Let us consider a comparison of two machine learning algorithms (A and B) on some dataset. Results (root mean squared error) of both algorithms depend on randomly generated initial approximation (parameters).
Questions:
- When I use the same parameters for both algorithms, "usually" A slightly outperforms B. How many different experiments (with different parameters / updated /) have I to perform to make "sure" that A is better than B?
- How to measure significance of my results? (To what extent I am "sure"?)
Relevant links are welcome!
PS. I've seen papers in which authors use t-test and p-value; but i'm not sure if it is ok to use them in a such situation.
UPDATE.
The problem is that A (almost) always outperforms B if initial params and learning/validation/testing sets are the same; but it doesn't neccessarily hold if they differ.

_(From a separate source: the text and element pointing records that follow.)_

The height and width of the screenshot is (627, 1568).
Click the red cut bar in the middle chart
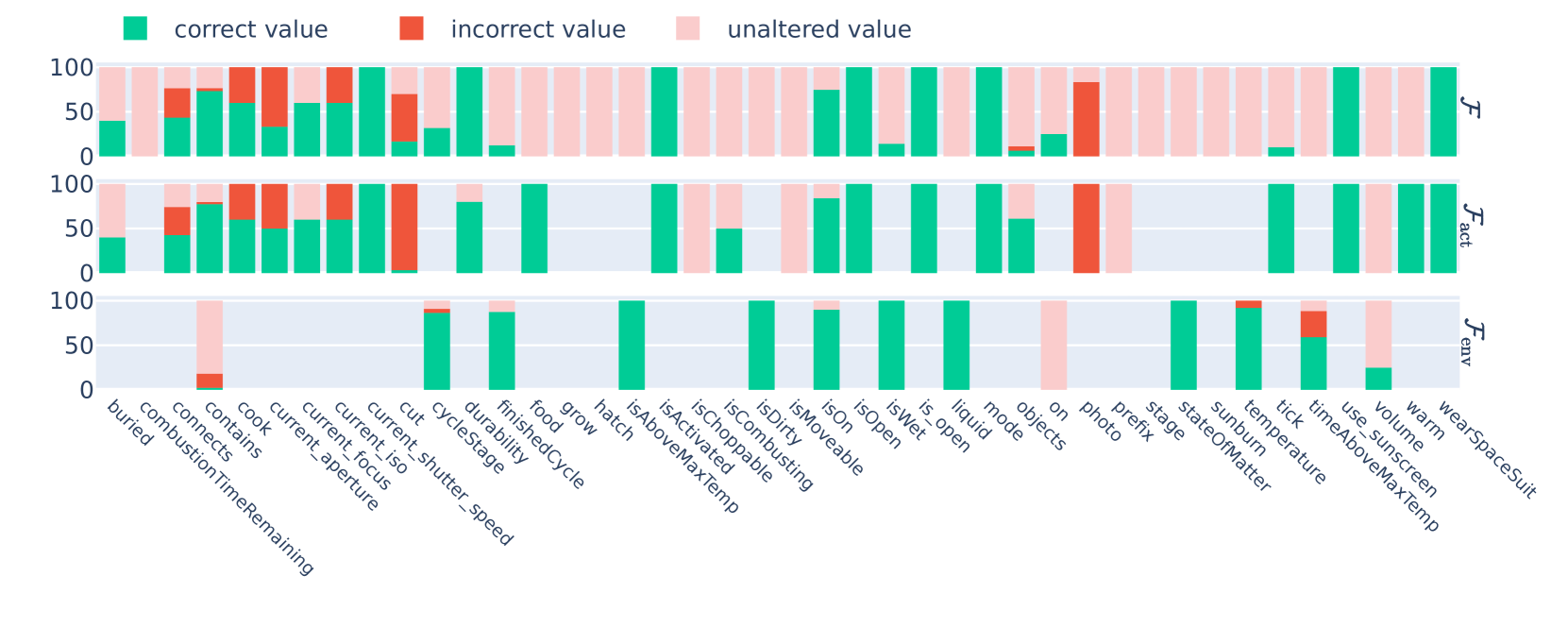click(405, 227)
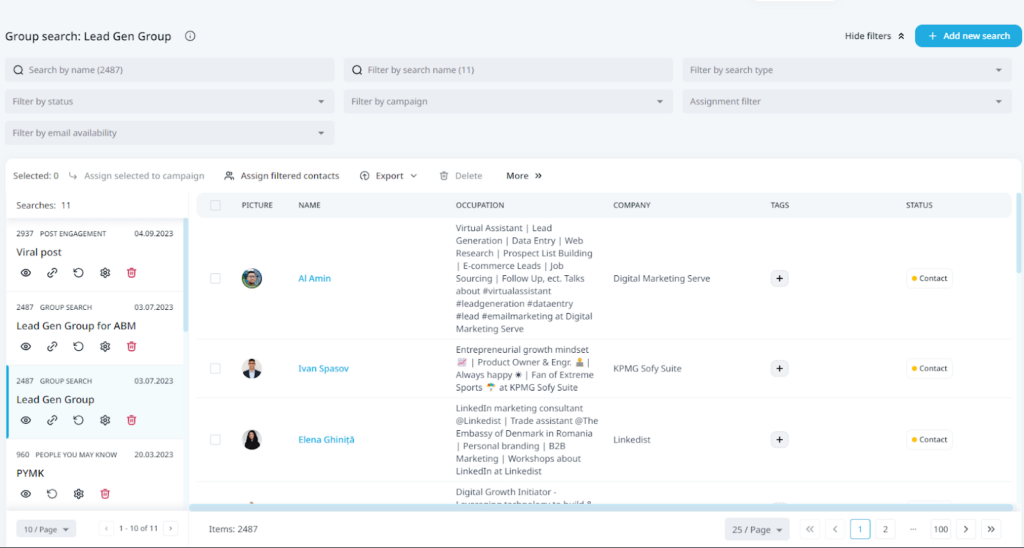Add a tag to Elena Ghiniță
Image resolution: width=1024 pixels, height=548 pixels.
click(x=780, y=439)
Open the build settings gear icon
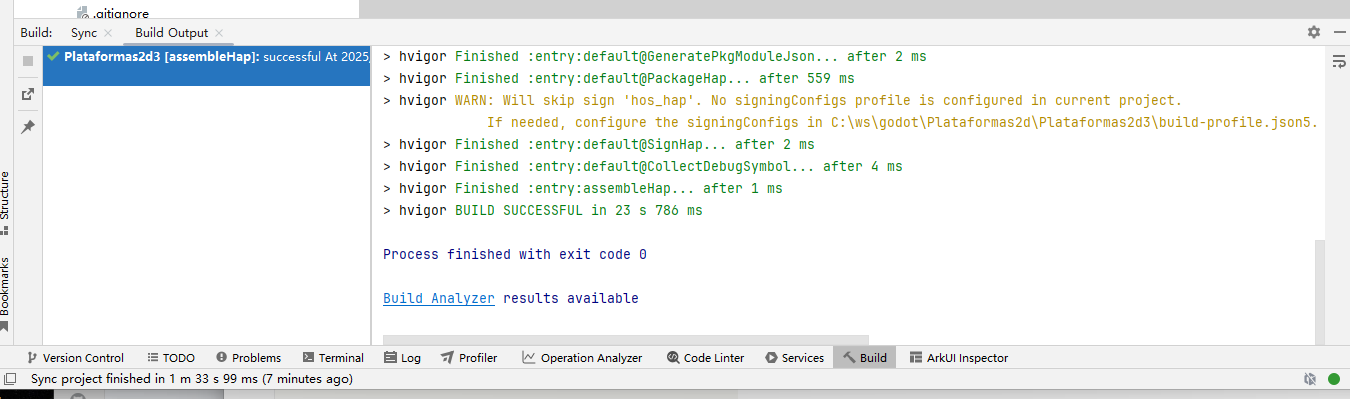The image size is (1350, 399). click(x=1314, y=32)
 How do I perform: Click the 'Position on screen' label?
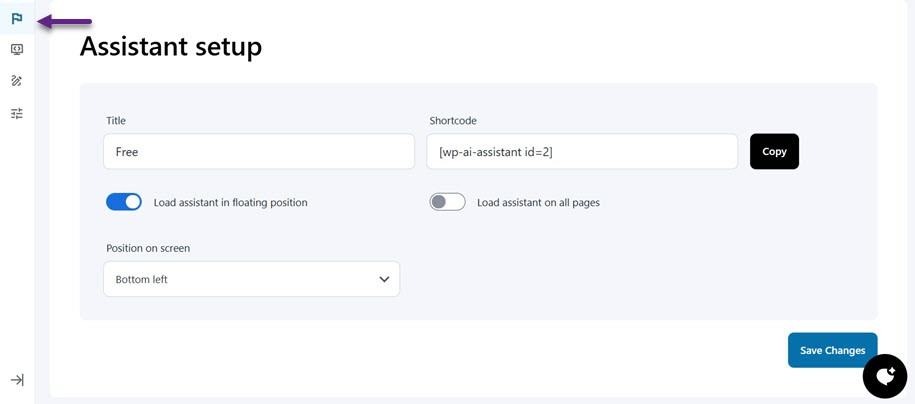coord(148,248)
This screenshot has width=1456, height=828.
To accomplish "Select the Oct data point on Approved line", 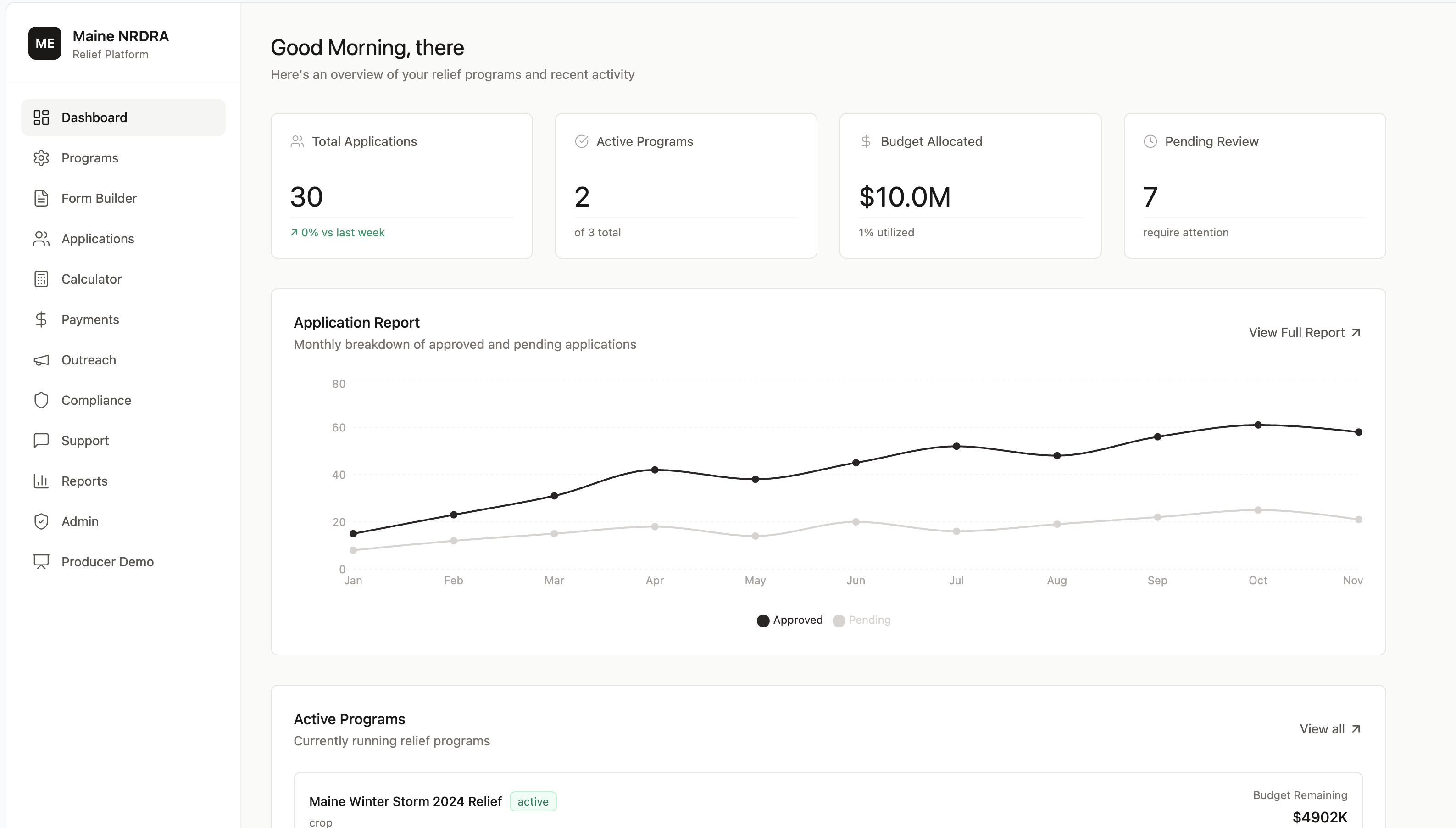I will point(1258,425).
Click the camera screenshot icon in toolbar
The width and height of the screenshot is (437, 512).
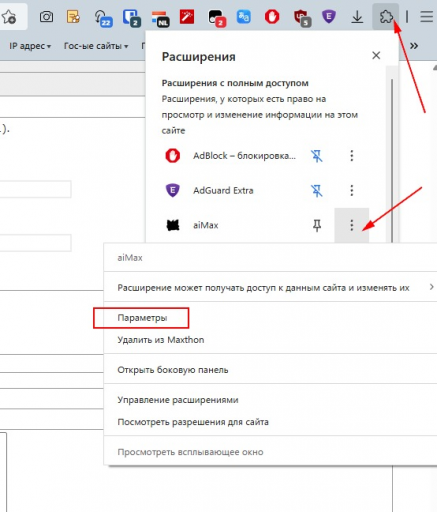pyautogui.click(x=46, y=16)
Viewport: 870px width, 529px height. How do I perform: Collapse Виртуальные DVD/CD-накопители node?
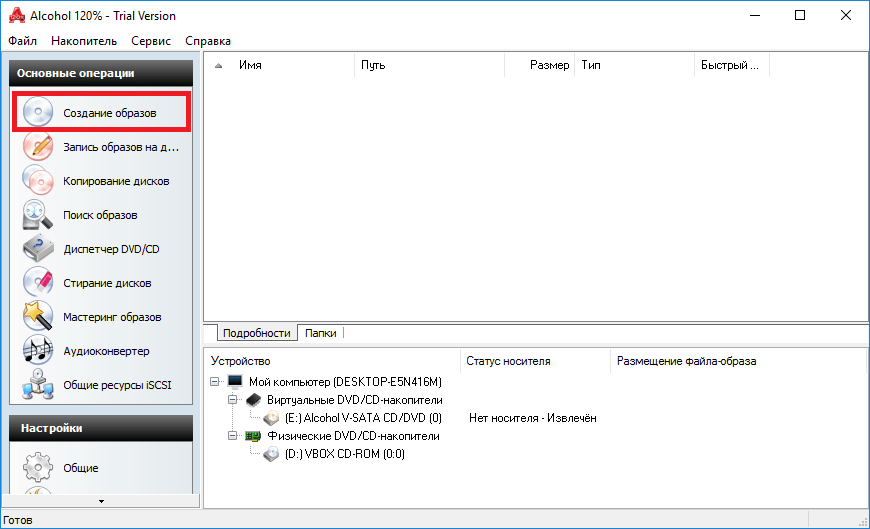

I see the following approaches here:
-
split data into disjoint sets D_1, D_2, …; generate parameters params_1; compare A(params_1, D_2, …,) and B(params_1, D_2, …,) on D_1;
generate params_2; compare A(params_2, D_1, D_3,…) and B(params_2, D_1, D_3,…) on D_2 and so on.
Remember how often A outperforms B. -
split data into disjoint sets D_1, D_2, …; generate parameters params_1a and params_1b; compare A(params_1a, D_2, …,) and B(params_1b, D_2, …,) on D_1; ….
Remember how often A outperforms B. -
first, do cross-validation for A. Then, independently, for B. Compare results.
Which approach is better? How to find significance of the result in this best case?
Best Answer
Wikipedia article about cross validation is quite nice and have some references worth reading.
UPDATE AFTER UPDATE: I still think that making paired test (Dikran's way) looks suspicious.